↓↓↓
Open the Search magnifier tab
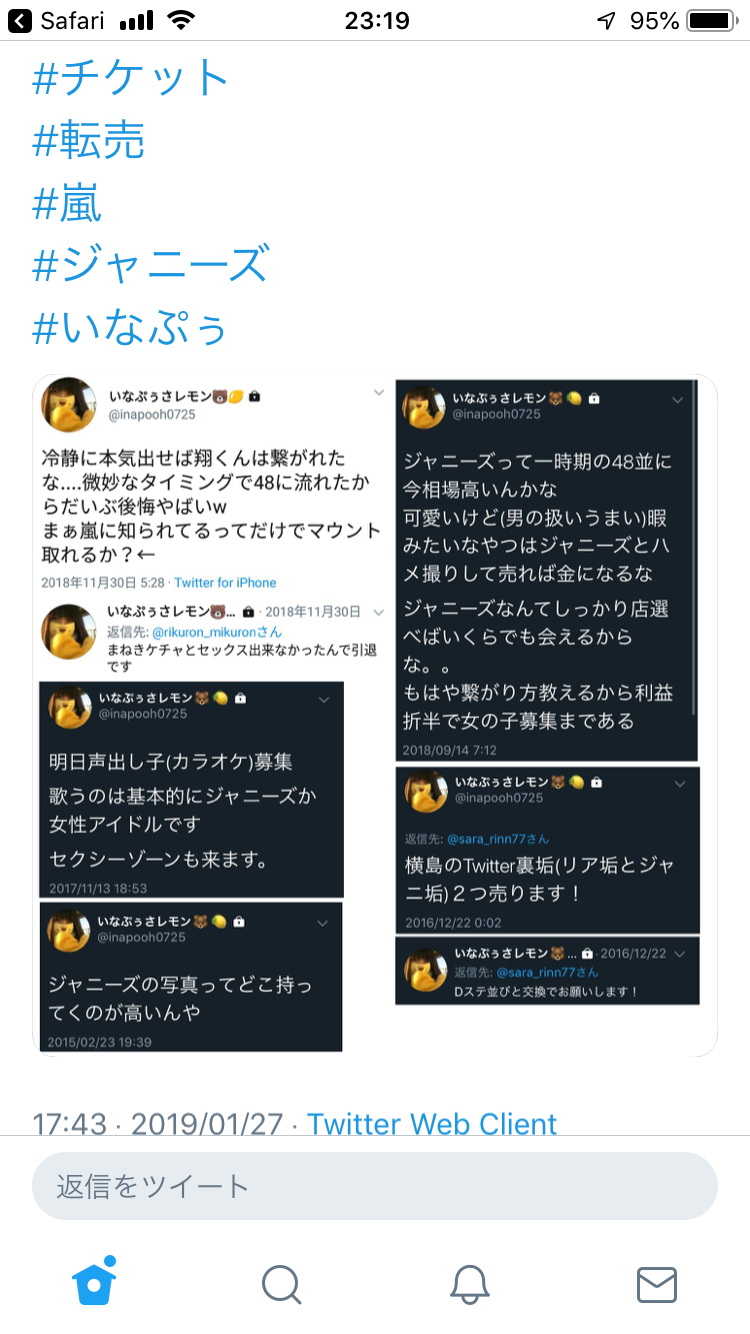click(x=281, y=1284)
↑↑↑
↓↓↓
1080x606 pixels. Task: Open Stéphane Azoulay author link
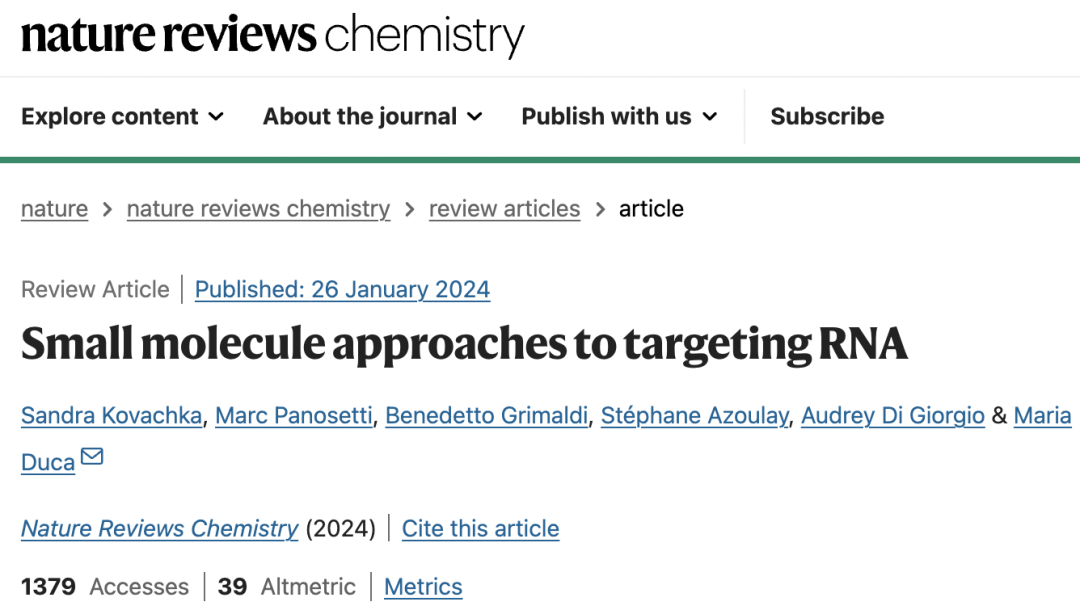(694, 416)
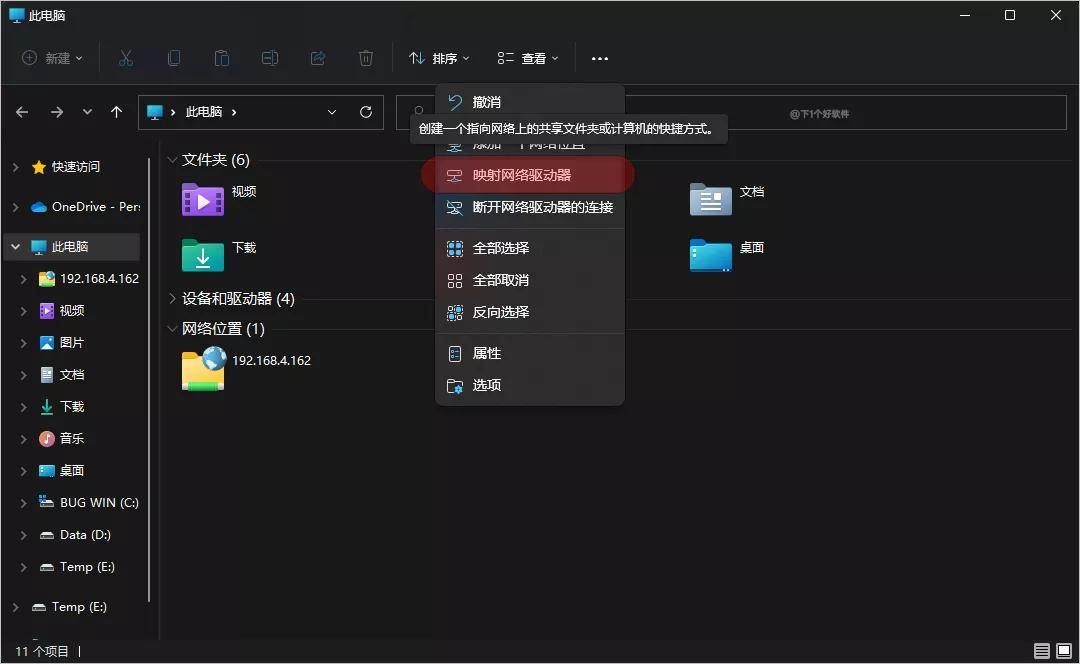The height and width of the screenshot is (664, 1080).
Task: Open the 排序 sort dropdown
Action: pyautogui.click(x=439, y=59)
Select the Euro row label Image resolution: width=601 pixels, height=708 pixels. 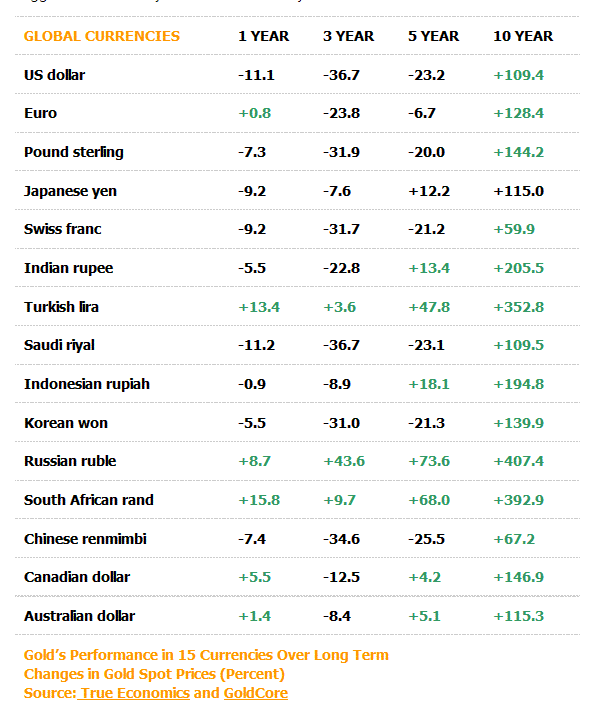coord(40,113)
↑↑↑
→ WORK TO COMPLETE
Pull out each line in the records above that contains the word "Open", and copy those lines without changes.

→ WRITTEN SOLUTION
Open the Search magnifier tab
1080x606 pixels. Task: Open Stéphane Azoulay author link
Task: Open the 排序 sort dropdown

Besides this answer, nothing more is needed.